Under the Hawaii withholding requirement, the buyer or transferee of any Hawaii real estate is required to (1) withhold and deduct a tax equal to 5% of the amount realized by the seller or transferor upon the disposition of the property and (2) file forms N-288 and N-288A to report and transmit the amount withheld to the Hawaii Department of Taxation within 20 days of escrow closing, unless one of four exemptions apply.


1.  Transferor furnished Hawaii Residen Certification.  NO withholding is necessary if the seller or transferor furnishes to the transferee a properly completed form N-289stating (a) the transferor’s taxpayer identification number and (b) that the transferor is a Hawaii resident.  However, this exemption will not apply if the transferee as actual knowledge that the information on the form N-289 is false.  (Note that the recent amendments to the definition of Hawaii resident for purposes of the withholding required by HRS S235-68 would include foreign corporations and partnerships, which are registered with the Hawaii Department of Commerce and consumer Affairs to do business in the state of Hawaii.

2.  Transferor’s Affidavit of Principal Residence.  No withholding is necessary if the transferee receives an affidavit by the transferor stating (a) the transferor’s taxpayer identification number, (b) that the transferor used the property as a principal residence for the year preceding the date of the transfer and (c) the sales price for the property does not exceed $300,000.00.

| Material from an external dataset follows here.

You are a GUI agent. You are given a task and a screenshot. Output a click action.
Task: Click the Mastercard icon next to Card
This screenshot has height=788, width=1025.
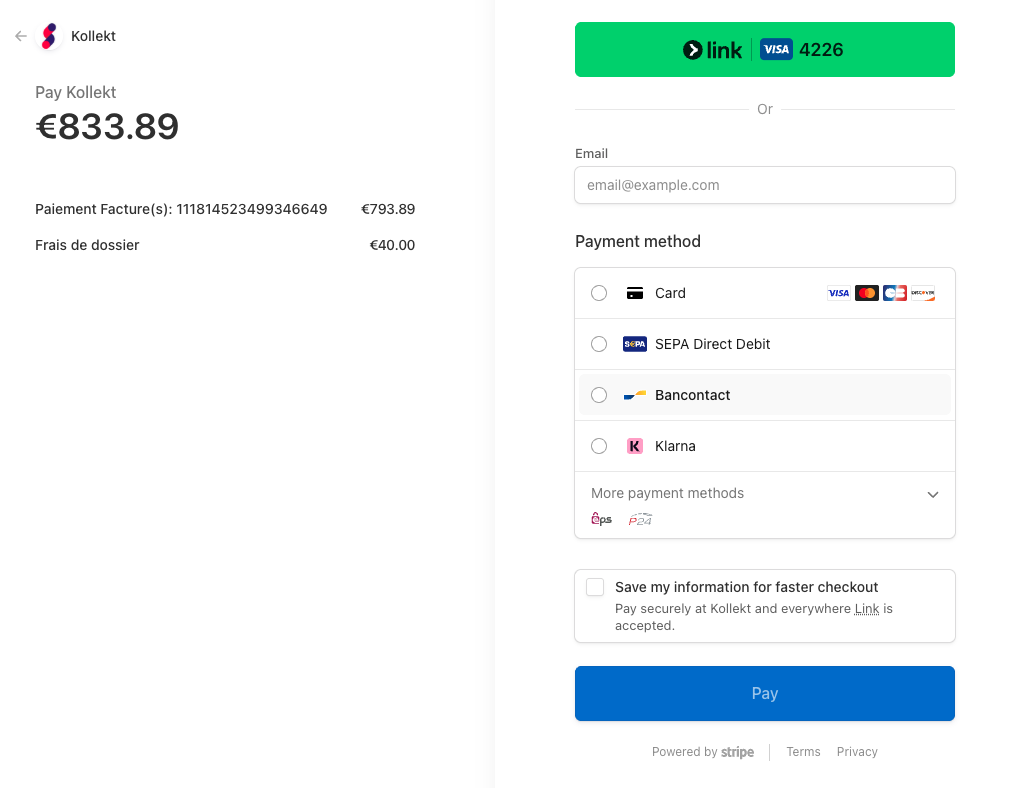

3.  Transferee Receives Hawaii Withholding Certificate.  (a) The withholding under HRS S235-68 may be reduced or eliminated pursuant to a “withholding certificate issued by the Hawaii Department of Taxation.  A withholding certificate may be issued by the Hawaii Department of Taxation upon receipt of Form N-288B establishing that either (1) the transferor will not realize any gain with respect to transfer or (2) the transferor will have insufficient proceeds to pay the withholding required by HRS S235-68 after payment of all costs,including selling expenses and the amount of any mortgages or liens secured by the property.  (b) The withholding may also be reduced or eliminated pursuant to a written agreement with the Hawaii Department of Taxation.  Persons who engage in more than one real property transaction in a calendar year or to whom meting the withholding requirements are not practicable are eligible to enter into these written agreements.

4.  Notice of NON-recognition Treatment.  No withholding is necessary if transferee receives from transferor a properly completed Form N-289 stating (1) the that transferor is not required to recognize gain or loss with respect to the transfer and (2) briefly describing the transfer and summarizing the law and facts supporting transferor’s claim.  Non-Hawaii residents doing 1031 exchanges of real estate may consider this option to avoid withholding.